The message light on her phone was flashing, and she picked up the line. “Celia, it’s Mark. I’m sending you a file. Let me know what you think.”
She checked the encrypted e-mail account she and Mark had set up for this sort of thing.
This new video came from a traffic camera. In color this time, a little better quality, but still no sound. Didn’t matter, because there wasn’t much to the clip anyway. The scene showed a deserted intersection, half an hour after midnight. She double-checked the location—near City Park. She knew the place.
A figure darted into the frame—straight down into the frame. A flyer, then? No—he descended at speed, landed in the middle of the intersection, absorbing the shock of impact in his knees, ending in a crouch. Straightening, he looked around, then gathered himself, pulling his arms close, bunching his legs. He launched himself into an epic leap that took him once again out of the frame of the camera, straight up. Not a flyer but a jumper.
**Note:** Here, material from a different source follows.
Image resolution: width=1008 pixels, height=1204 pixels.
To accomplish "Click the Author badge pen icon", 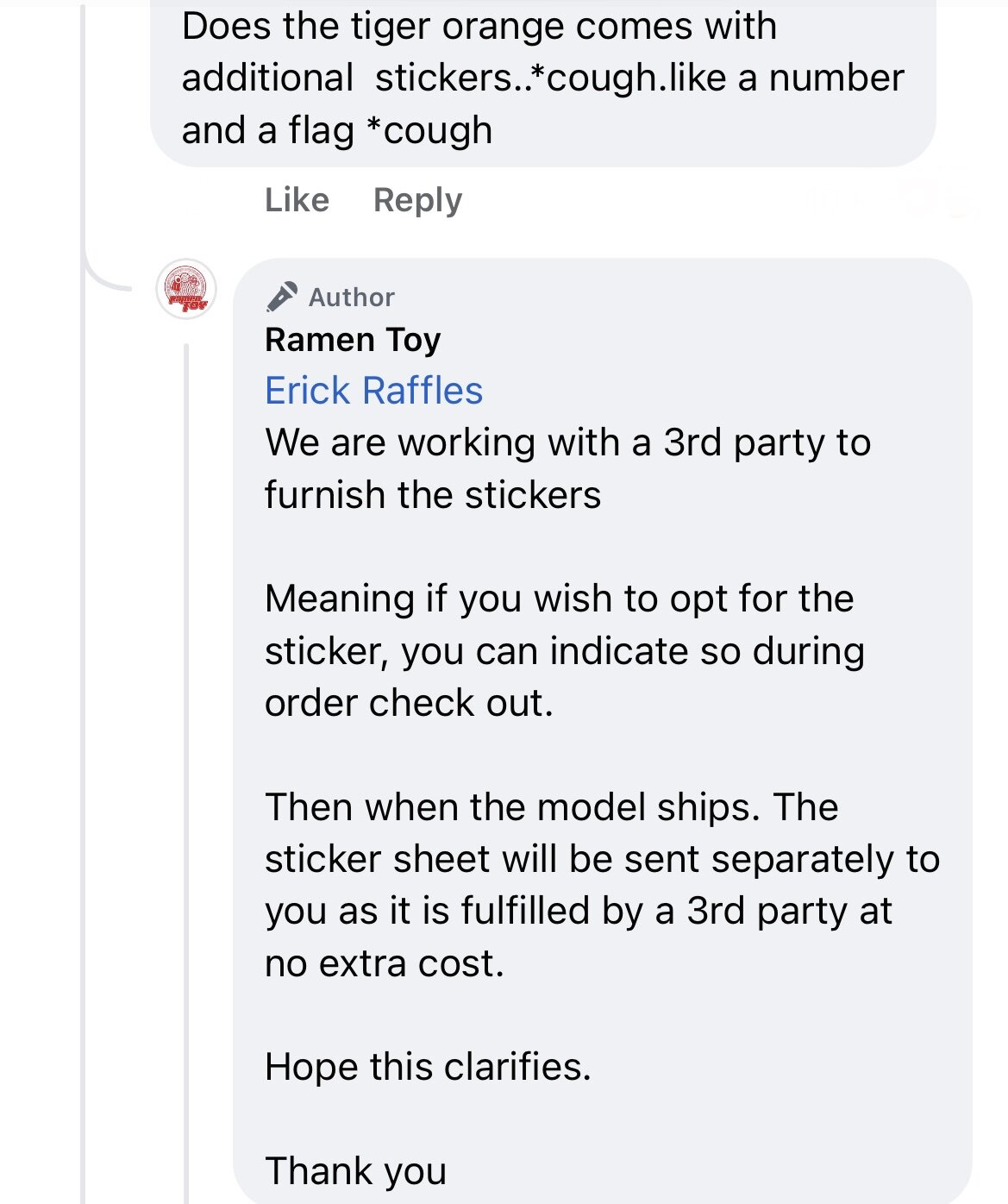I will point(282,297).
Celia was impressed in spite of herself.
She isolated a frame of film that gave the best view of his figure and features. He had a confidence in his movements that pinned him as just a bit older than teenager. He was lean and muscular and had a determined set to his angular jaw, the thin frown that jutted out under his helmetlike mask. He had a good-looking outfit, a green skin suit that showed off his physique, as was tradition, and that slick helmet. He’d put some thought into this, even if he hadn’t gotten a whole lot of publicity out of it. Yet.
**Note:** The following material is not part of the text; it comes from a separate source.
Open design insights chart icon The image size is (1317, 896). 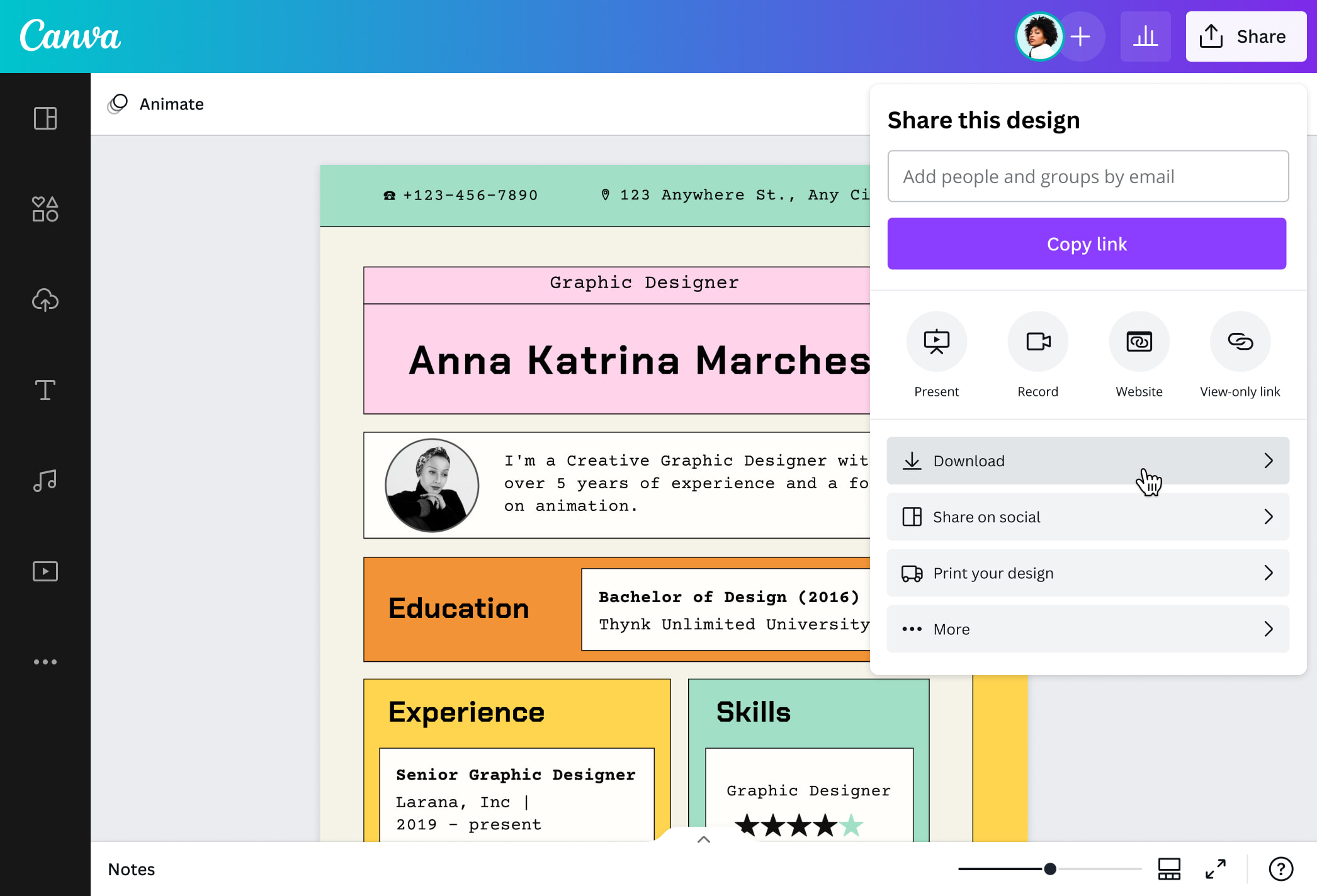click(1145, 36)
But something about him wasn’t right. She took out her list of the Leyden Lab employees, the points of origin for them all. Studied the names, though by this time she had most of them memorized. She knew them all, and that was what bothered her. This new guy wasn’t the right age. Justin Raylen’s and Ed Crane Jr.’s kids were elementary school age; next oldest came the slew of them currently in middle and high school. The few descendants who hit in between that younger generation and her own hadn’t shown any sign of powers. Everyone older than Arthur was retired.
This guy didn’t match anyone on her list.
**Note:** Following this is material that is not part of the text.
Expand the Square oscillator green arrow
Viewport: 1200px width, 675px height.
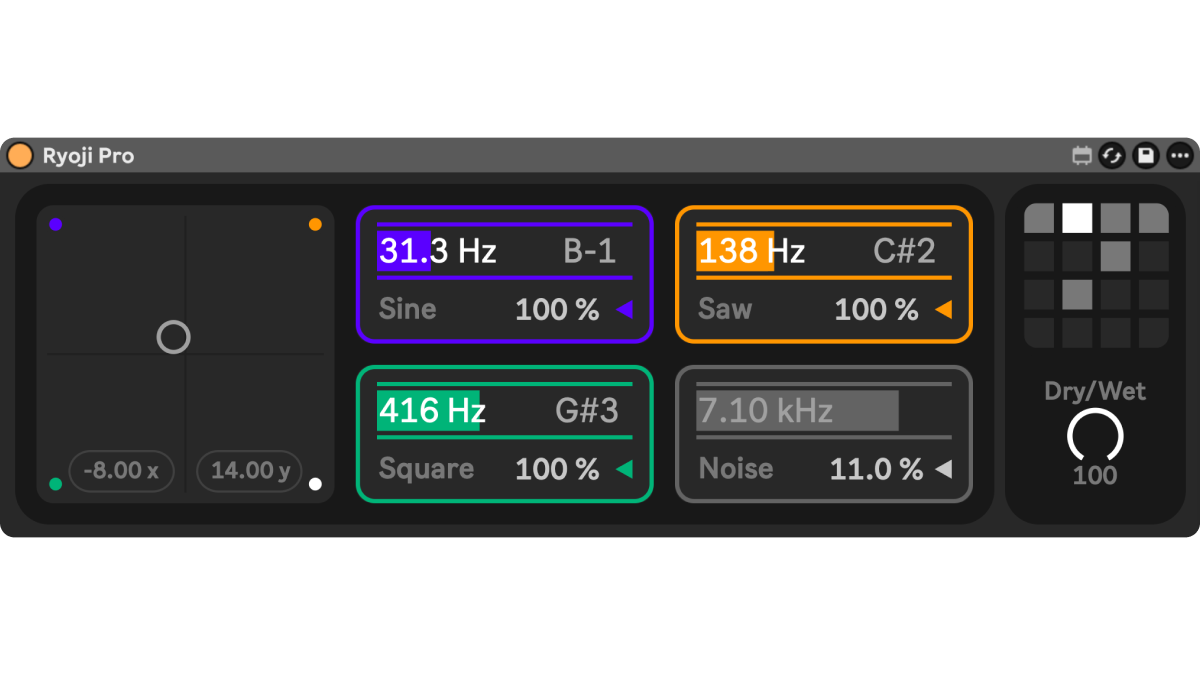pos(625,469)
Which was impossible, or should have been impossible. She’d spent hundreds of hours and almost twenty years tracking down every single descendant of every single person who had been present in Leyden Laboratories when Simon Sito’s experiment failed. Every single person who had even a hint of potential. She’d pulled strings and broken laws to get access to adoption records, to track down secret affairs and illegitimate children. Every time a new superhero appeared, she’d been able to trace them back to one of these families, and she’d learned the secret identity of every superhuman who’d ever gone vigilante in Commerce City. She knew.